I've got a few old tools from my grandfather's place that could use new motors.

I'm also thinking about an electric variation on the Gravely that can push around a snow shovel, a mulch wagon, etc. I don't have a huge yard or driveway so a corded power plant would be viable for lots of yardworky kinds of jobs around here.


But... if I'm being honest, this is the project that really sings to my inner Frankenstein, lol:



It's COMPLETELY ridiculous. I fully admit it. There are any number of ways to keep a rhythm that are far easier and more versatile- loopers, drum machines, Trios, actual drummers, etc. There are acoustic drum machines that use door lock motors to play acoustic drums in analog:


And there's at least one actual robot band that leaves anything I could do in the dust:




So I don't know what I think I'm doing but... it's in my head now :)

The tambourine machine works pretty well on its own, but it needs a flywheel to maintain the beat if you want to add instruments that play less than four beats per measure because the load slows the motor a little on those beats and throws off the rhythm.

So I need to run a high-RPM motor to move one or more high-RPM flywheels and then reduce the speed from 50,000 BPM to something I can actually play along with, lol

Turns out the exercise equipment does a lot of what I need.

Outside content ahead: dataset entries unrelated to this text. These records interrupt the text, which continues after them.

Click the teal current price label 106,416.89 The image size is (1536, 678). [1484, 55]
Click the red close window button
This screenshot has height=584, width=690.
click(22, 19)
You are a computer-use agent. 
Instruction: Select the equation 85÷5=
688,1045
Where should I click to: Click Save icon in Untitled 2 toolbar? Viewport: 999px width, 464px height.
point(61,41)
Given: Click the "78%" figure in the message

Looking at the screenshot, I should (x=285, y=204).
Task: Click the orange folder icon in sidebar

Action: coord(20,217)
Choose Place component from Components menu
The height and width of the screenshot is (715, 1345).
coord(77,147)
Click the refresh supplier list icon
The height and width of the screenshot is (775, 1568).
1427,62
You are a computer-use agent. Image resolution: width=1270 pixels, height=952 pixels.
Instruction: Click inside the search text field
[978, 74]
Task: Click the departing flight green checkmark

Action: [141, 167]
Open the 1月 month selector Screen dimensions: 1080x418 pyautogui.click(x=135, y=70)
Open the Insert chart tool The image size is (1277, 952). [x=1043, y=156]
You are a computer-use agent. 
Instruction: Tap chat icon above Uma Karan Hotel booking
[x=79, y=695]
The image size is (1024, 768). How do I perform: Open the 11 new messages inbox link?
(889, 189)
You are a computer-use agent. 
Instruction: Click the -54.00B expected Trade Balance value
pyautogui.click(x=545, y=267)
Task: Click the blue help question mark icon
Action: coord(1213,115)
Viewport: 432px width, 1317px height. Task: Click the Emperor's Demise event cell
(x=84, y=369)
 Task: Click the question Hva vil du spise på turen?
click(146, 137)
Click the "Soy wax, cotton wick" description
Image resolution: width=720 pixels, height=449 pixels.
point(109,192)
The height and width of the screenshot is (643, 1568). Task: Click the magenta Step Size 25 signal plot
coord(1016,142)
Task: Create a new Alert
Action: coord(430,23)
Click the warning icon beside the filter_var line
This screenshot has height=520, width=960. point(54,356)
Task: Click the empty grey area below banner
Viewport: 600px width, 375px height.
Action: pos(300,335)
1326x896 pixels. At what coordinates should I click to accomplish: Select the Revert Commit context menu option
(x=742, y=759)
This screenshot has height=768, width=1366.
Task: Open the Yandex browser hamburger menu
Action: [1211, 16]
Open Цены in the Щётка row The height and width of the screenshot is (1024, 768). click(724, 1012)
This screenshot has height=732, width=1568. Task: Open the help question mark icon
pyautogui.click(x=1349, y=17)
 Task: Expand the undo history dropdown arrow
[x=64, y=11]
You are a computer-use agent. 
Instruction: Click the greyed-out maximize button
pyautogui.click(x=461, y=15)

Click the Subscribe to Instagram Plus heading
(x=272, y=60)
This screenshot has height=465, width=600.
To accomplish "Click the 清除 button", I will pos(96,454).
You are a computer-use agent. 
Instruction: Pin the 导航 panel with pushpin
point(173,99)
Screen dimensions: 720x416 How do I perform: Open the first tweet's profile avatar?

The poly-v belts, bearings, and pulleys are sturdy and quiet. There's even a big ol' magnetic braking system on the big ol' flywheel of the exercise bike so I can end the percussion relatively close to the actual end of the song :) But...

If I want something like JT's machine that does more than 4 beats, you need to really slow down the axle pushing the beaters. Like, a 120 bmp song is 30 RPM for the 4-beat tambourine machine. For 8 beats you'd need 15 RPM and 16 beats is 7.5RPM. Some of that reduction can come from slowing the motor but, like I said, then you lose momentum on the flywheels and that's how you overcome the unequal load on, say, beats 2 and 4.

I could run a series of smaller reductions but that's adding noise and complexity, so one large pulley on the beater axle would be nice.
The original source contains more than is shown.